• WHAT IS BEING ASKED
Work out how many lines below contain the word "preview", then give that number alone.

• INPUT DATA
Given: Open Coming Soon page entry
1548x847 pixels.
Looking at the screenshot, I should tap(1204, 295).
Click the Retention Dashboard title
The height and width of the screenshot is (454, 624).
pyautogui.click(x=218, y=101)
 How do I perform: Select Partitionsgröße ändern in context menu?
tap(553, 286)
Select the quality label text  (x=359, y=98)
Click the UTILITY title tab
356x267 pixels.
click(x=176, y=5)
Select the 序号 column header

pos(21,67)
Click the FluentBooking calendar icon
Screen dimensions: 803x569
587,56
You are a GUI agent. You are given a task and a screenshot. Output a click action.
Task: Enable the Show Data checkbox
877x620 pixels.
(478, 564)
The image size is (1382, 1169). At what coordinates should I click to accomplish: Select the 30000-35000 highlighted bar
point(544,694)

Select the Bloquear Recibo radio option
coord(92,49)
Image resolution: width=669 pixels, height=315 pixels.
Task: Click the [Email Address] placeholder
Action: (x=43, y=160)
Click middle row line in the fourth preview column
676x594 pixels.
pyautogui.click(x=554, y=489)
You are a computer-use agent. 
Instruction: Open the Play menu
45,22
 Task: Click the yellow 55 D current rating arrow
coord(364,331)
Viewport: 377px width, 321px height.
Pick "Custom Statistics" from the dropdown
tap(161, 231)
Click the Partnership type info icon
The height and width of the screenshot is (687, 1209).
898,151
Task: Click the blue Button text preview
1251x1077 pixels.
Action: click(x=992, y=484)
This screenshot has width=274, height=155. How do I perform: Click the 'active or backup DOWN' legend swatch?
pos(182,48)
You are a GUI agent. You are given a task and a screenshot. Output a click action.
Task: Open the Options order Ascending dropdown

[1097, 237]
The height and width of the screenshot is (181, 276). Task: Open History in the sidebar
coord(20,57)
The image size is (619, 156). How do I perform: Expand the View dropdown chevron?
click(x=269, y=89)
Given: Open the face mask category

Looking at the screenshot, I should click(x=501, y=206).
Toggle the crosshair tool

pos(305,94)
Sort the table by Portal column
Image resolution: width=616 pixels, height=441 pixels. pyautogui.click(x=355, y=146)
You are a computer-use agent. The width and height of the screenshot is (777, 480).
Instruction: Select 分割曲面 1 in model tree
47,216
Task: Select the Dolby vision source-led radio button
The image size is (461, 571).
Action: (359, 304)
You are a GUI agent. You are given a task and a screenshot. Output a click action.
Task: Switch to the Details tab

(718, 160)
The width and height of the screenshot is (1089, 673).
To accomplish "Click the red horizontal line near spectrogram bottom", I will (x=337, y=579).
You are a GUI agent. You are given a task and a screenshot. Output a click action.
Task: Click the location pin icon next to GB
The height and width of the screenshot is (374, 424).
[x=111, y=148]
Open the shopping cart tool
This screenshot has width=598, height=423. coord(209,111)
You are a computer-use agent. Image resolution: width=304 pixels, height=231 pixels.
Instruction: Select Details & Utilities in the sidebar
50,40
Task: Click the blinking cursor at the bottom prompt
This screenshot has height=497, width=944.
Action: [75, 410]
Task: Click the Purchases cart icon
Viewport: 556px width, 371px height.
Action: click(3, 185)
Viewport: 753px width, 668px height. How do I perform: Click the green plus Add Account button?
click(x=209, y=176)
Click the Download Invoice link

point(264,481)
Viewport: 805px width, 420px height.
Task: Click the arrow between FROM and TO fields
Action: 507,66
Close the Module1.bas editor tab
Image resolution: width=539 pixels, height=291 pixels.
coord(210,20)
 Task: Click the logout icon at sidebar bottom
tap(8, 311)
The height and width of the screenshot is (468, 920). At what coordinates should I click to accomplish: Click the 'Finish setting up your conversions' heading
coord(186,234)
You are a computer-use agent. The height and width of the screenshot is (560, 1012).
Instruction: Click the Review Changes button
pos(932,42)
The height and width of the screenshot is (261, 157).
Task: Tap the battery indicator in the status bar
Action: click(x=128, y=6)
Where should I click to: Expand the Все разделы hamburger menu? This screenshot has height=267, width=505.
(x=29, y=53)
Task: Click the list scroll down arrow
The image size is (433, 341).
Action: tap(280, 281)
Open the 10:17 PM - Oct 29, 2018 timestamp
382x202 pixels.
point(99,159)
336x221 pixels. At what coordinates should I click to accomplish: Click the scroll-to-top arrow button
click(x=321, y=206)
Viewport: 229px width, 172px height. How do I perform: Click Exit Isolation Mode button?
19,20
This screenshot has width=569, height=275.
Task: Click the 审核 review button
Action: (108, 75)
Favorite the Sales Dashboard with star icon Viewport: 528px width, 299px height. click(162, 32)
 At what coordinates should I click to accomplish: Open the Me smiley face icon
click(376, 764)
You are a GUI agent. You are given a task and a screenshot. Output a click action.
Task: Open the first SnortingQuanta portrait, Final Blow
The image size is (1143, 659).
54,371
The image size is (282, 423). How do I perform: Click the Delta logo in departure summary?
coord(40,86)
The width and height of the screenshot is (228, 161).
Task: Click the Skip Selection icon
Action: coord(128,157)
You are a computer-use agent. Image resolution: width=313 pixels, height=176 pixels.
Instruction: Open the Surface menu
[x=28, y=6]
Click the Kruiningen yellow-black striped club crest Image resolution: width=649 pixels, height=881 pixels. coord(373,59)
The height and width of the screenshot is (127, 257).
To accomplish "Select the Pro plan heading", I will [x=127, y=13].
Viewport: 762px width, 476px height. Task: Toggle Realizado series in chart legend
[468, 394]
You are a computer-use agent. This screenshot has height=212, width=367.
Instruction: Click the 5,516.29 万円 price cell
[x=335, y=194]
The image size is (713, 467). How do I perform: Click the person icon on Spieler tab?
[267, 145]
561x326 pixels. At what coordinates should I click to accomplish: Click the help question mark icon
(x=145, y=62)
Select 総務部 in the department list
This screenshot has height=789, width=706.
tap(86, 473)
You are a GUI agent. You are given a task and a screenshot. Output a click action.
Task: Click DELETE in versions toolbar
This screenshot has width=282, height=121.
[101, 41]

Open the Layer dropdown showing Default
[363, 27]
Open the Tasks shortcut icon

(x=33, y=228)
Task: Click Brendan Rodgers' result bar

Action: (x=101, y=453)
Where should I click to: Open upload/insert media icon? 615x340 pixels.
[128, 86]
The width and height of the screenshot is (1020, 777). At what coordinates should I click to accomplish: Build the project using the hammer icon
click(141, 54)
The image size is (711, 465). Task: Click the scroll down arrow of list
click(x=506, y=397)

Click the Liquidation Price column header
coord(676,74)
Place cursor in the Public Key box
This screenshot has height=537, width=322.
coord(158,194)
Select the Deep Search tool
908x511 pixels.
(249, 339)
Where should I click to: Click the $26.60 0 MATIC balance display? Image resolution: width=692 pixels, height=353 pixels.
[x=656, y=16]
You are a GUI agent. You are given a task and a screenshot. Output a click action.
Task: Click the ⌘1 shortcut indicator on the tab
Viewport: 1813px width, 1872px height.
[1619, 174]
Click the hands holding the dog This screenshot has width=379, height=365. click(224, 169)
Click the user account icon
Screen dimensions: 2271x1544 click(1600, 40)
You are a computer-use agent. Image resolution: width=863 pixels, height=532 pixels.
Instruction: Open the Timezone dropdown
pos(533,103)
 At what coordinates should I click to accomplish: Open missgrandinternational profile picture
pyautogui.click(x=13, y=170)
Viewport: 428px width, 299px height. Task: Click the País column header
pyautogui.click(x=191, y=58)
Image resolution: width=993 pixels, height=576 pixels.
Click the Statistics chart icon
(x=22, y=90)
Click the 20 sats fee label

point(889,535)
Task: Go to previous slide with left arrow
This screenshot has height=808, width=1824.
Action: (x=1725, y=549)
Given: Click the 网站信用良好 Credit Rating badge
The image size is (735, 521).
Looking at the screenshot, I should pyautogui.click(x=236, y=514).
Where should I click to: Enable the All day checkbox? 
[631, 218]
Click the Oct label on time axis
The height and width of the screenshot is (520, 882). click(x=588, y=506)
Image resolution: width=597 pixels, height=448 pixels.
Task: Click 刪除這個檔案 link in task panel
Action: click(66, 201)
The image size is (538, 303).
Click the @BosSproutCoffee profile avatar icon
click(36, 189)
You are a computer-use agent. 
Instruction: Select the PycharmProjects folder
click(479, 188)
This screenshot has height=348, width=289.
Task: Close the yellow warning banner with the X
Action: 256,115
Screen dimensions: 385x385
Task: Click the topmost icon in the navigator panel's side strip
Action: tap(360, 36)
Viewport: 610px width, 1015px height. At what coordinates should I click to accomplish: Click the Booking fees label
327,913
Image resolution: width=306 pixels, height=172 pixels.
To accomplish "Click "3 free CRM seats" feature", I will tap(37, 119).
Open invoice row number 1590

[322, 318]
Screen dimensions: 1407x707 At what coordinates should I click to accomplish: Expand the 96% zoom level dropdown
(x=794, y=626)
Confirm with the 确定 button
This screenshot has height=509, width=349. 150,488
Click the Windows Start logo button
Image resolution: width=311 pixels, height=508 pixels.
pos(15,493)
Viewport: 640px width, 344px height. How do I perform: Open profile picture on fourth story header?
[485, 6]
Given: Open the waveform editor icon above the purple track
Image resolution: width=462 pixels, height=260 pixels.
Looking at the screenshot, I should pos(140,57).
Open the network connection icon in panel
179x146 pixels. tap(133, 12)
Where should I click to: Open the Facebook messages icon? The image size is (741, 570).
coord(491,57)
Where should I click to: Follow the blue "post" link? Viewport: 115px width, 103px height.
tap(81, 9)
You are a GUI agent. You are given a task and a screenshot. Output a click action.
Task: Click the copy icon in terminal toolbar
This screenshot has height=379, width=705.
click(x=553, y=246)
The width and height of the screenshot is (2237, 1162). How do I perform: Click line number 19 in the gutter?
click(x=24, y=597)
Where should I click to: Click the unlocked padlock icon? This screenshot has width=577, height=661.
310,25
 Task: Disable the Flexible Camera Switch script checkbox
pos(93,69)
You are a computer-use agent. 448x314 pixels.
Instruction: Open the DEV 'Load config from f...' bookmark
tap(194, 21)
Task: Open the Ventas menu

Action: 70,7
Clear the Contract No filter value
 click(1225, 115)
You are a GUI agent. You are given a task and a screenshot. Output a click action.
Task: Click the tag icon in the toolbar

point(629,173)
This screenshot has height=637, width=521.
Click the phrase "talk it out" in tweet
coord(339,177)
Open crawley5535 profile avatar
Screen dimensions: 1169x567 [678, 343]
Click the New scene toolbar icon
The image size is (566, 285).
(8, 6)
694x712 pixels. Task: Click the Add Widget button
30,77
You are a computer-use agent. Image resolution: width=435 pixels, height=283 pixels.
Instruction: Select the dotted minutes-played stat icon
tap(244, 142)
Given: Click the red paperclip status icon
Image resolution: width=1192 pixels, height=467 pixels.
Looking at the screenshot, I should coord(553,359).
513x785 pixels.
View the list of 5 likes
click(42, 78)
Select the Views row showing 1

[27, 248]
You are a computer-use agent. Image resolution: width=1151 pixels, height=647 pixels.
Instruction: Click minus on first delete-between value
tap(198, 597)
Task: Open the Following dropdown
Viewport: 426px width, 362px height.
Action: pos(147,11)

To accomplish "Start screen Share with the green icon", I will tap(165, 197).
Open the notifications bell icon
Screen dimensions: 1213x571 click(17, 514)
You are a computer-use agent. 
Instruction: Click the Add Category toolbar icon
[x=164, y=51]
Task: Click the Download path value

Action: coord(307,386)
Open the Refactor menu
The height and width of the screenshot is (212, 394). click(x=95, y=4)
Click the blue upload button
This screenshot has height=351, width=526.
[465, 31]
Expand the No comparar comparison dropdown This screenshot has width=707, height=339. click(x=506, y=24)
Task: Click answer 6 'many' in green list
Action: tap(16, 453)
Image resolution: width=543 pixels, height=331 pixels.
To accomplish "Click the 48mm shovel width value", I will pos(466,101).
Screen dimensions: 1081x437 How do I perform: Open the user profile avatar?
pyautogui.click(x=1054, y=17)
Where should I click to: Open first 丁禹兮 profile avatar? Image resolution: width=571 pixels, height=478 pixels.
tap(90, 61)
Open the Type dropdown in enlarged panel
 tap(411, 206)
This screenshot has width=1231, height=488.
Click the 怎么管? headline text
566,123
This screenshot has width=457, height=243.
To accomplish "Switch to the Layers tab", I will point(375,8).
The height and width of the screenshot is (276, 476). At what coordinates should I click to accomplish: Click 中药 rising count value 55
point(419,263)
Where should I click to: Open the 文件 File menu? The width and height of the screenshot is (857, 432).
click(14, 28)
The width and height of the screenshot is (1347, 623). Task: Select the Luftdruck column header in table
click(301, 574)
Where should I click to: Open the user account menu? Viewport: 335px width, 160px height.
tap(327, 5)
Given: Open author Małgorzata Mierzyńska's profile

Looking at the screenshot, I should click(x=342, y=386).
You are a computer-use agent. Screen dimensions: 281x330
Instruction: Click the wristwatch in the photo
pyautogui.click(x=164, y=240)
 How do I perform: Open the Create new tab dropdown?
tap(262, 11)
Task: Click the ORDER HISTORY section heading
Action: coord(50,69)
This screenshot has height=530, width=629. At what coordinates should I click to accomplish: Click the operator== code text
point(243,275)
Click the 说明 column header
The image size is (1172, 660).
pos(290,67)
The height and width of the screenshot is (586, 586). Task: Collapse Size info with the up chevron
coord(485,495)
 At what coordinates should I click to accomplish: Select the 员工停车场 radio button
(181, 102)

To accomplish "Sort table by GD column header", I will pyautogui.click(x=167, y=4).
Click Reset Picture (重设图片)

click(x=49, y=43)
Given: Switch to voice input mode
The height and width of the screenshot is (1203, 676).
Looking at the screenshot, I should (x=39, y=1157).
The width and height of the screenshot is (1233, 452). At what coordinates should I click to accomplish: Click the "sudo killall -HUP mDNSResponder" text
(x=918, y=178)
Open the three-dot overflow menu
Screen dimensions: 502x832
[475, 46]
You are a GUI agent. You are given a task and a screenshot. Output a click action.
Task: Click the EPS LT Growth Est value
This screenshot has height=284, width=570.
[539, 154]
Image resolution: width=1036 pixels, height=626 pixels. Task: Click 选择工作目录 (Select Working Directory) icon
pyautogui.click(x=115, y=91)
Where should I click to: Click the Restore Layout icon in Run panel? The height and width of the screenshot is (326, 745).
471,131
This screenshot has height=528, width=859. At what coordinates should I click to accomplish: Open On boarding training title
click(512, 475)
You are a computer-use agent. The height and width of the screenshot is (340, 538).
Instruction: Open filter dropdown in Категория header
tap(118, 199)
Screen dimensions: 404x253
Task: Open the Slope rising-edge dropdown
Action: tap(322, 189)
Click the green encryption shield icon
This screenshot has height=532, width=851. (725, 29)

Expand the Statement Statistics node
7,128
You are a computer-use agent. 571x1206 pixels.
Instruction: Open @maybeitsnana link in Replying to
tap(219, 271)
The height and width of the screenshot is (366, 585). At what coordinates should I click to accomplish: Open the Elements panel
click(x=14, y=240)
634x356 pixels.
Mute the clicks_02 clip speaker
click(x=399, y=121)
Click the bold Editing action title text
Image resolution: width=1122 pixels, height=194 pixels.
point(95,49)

• SOLUTION FOR THIS PROBLEM
2